Stored items:
Segment Open
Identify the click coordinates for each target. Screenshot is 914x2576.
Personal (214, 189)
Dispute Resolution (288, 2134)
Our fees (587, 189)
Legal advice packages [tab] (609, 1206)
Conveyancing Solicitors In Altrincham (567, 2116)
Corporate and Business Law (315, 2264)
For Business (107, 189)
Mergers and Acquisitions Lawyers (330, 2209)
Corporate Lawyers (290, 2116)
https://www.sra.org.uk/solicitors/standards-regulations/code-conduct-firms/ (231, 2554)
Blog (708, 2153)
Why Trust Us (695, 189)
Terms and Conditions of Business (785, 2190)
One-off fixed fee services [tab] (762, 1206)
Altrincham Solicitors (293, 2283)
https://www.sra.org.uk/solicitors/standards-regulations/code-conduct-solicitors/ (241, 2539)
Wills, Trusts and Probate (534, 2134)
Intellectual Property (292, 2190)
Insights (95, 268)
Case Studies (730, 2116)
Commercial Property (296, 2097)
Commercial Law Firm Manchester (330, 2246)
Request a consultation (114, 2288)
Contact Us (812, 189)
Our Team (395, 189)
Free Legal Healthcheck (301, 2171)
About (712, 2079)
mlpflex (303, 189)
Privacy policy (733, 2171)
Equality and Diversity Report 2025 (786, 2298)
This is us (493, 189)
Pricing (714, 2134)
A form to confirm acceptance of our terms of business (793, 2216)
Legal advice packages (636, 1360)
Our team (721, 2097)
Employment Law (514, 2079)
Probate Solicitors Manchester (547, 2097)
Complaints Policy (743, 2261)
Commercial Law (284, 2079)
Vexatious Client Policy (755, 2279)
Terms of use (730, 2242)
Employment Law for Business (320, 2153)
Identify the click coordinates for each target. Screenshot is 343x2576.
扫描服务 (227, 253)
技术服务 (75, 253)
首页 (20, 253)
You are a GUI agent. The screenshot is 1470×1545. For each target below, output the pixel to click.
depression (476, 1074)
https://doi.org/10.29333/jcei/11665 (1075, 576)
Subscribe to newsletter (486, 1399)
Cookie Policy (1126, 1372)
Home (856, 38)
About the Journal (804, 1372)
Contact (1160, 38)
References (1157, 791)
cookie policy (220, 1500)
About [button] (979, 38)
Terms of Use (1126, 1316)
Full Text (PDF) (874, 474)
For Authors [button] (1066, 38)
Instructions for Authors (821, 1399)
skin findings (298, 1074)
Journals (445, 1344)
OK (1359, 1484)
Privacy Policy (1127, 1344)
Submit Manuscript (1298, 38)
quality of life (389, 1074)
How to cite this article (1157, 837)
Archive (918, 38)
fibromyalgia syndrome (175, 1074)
Segment Closed
*What is being asked*: Every entry is to be restated word for word, with nothing dropped.

*Problem solution*:
Identify the click coordinates for each target. Screenshot is 914x2576.
Personal (214, 189)
Dispute Resolution (288, 2134)
Our fees (587, 189)
Legal advice packages [tab] (609, 1206)
Conveyancing Solicitors In Altrincham (567, 2116)
Corporate and Business Law (315, 2264)
For Business (107, 189)
Mergers and Acquisitions Lawyers (330, 2209)
Corporate Lawyers (290, 2116)
https://www.sra.org.uk/solicitors/standards-regulations/code-conduct-firms/ (231, 2554)
Blog (708, 2153)
Why Trust Us (695, 189)
Terms and Conditions of Business (785, 2190)
One-off fixed fee services [tab] (762, 1206)
Altrincham Solicitors (293, 2283)
https://www.sra.org.uk/solicitors/standards-regulations/code-conduct-solicitors/ (241, 2539)
Wills, Trusts and Probate (534, 2134)
Intellectual Property (292, 2190)
Insights (95, 268)
Case Studies (730, 2116)
Commercial Property (296, 2097)
Commercial Law Firm Manchester (330, 2246)
Request a consultation (114, 2288)
Contact Us (812, 189)
Our Team (395, 189)
Free Legal Healthcheck (301, 2171)
About (712, 2079)
mlpflex (303, 189)
Privacy policy (733, 2171)
Equality and Diversity Report 2025 (786, 2298)
This is us (493, 189)
Pricing (714, 2134)
A form to confirm acceptance of our terms of business (793, 2216)
Legal advice packages (636, 1360)
Our team (721, 2097)
Employment Law (514, 2079)
Probate Solicitors Manchester (547, 2097)
Complaints Policy (743, 2261)
Commercial Law (284, 2079)
Vexatious Client Policy (755, 2279)
Terms of use (730, 2242)
Employment Law for Business (320, 2153)
Identify the click coordinates for each target. Screenshot is 343x2576.
扫描服务 (227, 253)
技术服务 (75, 253)
首页 (20, 253)
You are a GUI agent. The screenshot is 1470×1545. For each target below, output the pixel to click.
depression (476, 1074)
https://doi.org/10.29333/jcei/11665 (1075, 576)
Subscribe to newsletter (486, 1399)
Cookie Policy (1126, 1372)
Home (856, 38)
About the Journal (804, 1372)
Contact (1160, 38)
References (1157, 791)
cookie policy (220, 1500)
About [button] (979, 38)
Terms of Use (1126, 1316)
Full Text (PDF) (874, 474)
For Authors [button] (1066, 38)
Instructions for Authors (821, 1399)
skin findings (298, 1074)
Journals (445, 1344)
OK (1359, 1484)
Privacy Policy (1127, 1344)
Submit Manuscript (1298, 38)
quality of life (389, 1074)
How to cite this article (1157, 837)
Archive (918, 38)
fibromyalgia syndrome (175, 1074)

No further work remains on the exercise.